Chemical biology discussion 06: bryostatin
These are my notes from discussion section number 6 of Harvard’s Chemistry 101: Chemical Biology Towards Precision Medicine course, taught by Edward Harvey and Chris Gerry on October 13, 2015.
Lecture discussion
Q. “How is it feasible for generic drug companies to produce drugs using new, simpler syntheses when the pharmaceutical companies who originally discovered the drugs oftentimes cannot afford to make these changes?”
A. (No satisfactory answer given).
Discussion about the bryostatin paper [[Wender 2011]]
- The introduction to the paper is very credulous. It cites an implausible number of biological activities, such as the synaptogenesis and promise for Alzheimer’s, as if they did a Google Scholar search and just plum believed every single thing they found there.
- You could use SILAC or thermal proteome profiling (TPP) to see if bryostatin has any targets other than PKC. If so you would want to propose a lot of followup experiments to narrow down the hits as to which are direct binders and which are indirect. For instance, you might immunodeplete or knock out PKC, a known target, and see if the other hits still bind the compound in its absence.

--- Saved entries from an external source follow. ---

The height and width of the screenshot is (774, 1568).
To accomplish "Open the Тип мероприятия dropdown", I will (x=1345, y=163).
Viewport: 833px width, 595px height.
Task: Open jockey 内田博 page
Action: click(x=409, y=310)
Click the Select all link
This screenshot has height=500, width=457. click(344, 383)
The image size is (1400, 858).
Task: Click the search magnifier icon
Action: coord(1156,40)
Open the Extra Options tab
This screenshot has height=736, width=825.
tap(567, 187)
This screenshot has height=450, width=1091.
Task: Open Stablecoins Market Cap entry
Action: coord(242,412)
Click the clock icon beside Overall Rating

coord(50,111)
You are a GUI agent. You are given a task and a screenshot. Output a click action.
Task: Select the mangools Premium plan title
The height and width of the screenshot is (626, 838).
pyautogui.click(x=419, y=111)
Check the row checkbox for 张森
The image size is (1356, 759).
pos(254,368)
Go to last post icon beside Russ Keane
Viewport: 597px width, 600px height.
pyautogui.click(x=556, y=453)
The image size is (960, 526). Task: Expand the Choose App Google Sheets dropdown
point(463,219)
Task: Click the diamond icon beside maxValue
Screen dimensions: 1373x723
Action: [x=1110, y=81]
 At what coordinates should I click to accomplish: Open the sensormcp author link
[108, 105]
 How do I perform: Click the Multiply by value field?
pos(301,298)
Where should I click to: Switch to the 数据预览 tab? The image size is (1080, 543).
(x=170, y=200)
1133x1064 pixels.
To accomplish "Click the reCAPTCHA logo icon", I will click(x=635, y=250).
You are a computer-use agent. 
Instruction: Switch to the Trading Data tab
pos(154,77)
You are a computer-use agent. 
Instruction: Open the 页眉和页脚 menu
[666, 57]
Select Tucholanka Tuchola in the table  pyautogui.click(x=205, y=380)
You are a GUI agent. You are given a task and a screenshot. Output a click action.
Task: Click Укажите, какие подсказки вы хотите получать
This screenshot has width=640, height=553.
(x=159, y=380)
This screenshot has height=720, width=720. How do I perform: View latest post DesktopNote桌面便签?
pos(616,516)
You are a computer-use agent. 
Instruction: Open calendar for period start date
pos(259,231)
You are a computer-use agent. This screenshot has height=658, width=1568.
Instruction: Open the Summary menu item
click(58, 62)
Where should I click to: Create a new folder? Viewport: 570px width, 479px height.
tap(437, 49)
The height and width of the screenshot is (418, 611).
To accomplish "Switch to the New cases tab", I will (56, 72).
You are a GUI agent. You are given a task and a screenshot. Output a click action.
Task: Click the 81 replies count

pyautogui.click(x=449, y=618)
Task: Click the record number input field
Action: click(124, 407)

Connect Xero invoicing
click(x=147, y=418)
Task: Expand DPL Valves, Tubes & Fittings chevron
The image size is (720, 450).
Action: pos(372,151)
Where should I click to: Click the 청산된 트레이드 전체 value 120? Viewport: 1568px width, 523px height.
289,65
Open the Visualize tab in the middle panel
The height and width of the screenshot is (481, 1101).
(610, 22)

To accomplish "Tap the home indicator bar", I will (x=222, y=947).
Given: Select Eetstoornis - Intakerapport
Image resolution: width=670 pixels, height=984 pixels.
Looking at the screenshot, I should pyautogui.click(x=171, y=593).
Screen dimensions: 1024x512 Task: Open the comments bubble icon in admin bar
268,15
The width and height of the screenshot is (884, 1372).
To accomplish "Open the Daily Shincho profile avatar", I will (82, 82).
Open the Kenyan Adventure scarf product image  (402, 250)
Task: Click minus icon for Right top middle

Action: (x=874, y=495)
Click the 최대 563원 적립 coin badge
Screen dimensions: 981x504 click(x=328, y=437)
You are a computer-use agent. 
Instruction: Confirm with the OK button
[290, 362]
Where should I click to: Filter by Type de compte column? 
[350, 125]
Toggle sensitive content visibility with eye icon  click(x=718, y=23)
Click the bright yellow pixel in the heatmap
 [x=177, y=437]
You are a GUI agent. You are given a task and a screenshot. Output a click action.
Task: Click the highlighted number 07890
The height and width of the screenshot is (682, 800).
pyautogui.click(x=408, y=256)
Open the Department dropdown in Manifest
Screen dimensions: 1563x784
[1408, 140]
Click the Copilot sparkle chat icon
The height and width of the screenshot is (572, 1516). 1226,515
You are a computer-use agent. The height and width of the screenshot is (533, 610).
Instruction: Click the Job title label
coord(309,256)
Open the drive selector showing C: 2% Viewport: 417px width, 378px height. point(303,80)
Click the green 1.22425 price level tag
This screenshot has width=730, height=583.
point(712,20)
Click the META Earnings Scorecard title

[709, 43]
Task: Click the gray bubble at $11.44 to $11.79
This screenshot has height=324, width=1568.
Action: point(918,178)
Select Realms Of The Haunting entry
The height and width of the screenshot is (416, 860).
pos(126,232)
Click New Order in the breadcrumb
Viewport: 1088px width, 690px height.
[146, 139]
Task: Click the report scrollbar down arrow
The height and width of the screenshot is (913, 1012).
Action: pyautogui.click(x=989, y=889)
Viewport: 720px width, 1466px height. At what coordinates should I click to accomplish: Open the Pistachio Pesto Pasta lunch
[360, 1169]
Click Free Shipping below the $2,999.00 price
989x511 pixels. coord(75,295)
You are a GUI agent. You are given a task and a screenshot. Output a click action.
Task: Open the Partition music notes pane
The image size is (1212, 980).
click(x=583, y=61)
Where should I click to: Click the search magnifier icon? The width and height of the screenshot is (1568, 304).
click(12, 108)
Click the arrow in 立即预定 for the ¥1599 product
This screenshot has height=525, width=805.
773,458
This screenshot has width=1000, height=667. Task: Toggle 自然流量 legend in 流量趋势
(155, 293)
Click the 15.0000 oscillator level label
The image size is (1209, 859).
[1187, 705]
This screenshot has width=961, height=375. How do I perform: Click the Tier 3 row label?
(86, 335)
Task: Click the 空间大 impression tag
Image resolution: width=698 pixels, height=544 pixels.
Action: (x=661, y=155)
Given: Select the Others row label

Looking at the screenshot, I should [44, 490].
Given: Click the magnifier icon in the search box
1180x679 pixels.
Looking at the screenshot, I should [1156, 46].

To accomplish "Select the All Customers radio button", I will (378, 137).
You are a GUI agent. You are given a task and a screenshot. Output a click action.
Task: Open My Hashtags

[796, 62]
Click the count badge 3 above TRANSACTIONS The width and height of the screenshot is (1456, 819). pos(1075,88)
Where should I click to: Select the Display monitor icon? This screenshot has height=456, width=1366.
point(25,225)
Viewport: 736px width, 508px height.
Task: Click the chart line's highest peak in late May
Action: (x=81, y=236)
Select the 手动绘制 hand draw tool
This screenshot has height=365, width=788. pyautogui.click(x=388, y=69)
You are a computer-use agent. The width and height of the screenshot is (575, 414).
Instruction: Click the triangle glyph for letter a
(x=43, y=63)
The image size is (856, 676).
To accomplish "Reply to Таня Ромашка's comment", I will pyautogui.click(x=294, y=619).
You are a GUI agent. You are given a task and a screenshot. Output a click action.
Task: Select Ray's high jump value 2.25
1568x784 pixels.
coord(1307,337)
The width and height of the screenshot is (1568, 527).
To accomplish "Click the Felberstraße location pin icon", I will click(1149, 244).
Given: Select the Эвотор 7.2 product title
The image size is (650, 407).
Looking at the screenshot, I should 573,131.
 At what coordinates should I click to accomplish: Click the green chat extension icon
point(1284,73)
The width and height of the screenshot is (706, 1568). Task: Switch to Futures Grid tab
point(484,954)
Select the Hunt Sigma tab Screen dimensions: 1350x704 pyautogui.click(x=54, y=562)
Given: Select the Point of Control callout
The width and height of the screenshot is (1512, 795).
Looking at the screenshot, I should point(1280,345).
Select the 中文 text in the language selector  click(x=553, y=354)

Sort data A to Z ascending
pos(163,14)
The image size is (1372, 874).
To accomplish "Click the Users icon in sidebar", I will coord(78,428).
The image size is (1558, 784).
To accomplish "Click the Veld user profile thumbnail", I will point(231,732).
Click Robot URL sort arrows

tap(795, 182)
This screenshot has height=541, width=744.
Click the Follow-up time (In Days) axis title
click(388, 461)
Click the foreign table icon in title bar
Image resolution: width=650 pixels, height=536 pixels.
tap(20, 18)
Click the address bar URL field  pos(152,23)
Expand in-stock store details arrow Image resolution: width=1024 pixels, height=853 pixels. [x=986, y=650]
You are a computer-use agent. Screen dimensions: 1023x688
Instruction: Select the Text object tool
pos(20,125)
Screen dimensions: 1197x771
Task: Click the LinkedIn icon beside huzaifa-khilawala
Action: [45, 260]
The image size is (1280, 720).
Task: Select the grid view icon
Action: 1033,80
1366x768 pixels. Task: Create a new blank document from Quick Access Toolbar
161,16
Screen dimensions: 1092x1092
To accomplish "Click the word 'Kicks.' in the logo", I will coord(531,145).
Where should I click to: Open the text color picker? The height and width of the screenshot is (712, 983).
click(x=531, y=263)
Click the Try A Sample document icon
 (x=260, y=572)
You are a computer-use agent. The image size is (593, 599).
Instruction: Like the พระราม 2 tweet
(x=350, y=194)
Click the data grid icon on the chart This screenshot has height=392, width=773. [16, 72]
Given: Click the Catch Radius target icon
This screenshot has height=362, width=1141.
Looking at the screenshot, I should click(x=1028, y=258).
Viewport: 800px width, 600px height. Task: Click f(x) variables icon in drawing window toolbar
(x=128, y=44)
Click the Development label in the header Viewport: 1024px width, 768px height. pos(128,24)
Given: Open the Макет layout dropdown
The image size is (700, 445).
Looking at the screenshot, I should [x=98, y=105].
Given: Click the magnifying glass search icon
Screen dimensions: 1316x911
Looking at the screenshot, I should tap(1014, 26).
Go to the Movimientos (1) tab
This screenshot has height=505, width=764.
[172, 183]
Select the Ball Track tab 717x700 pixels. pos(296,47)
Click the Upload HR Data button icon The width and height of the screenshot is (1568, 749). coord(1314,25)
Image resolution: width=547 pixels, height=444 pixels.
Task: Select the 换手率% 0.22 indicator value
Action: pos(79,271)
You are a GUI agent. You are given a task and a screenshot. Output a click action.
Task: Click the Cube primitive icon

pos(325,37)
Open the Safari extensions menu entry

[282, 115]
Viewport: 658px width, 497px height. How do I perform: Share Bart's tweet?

Those that do appear to bind without PKC, you could then try to reconstitute the binding in vitro using recombinant versions of each protein.
- You could try to design more specific analogs of bryostatin that only target one member of the PKC family. One approach would be to get all the PKC amino acid sequences from Uniprot and multiple-align them to look for substitutions near the bryostatin binding site where you might be able to add a group to the bryostatin scaffold to confer specificity.
- You might also be able to confer tissue selectivity on bryostatin. If you specifically wanted to treat a liver disease, you could look for bryostatin analogs that
Fun fact
The original citation for Wender’s 18g-from-14-tons figure for isolation of bryostatin 1 from B. neritina is:
Four lots of pure bryostatin 1, with a total mass of 18 g, were produced… Bugula neritina specimens were collected in shallow waters off the coast of southern California during the spring of 1988 by Marinus, Inc. (Long Beach, CA). This collection consisted of approximately 10,000 gal, corresponding to an estimated damp weight of 28,000 lb of wet animal.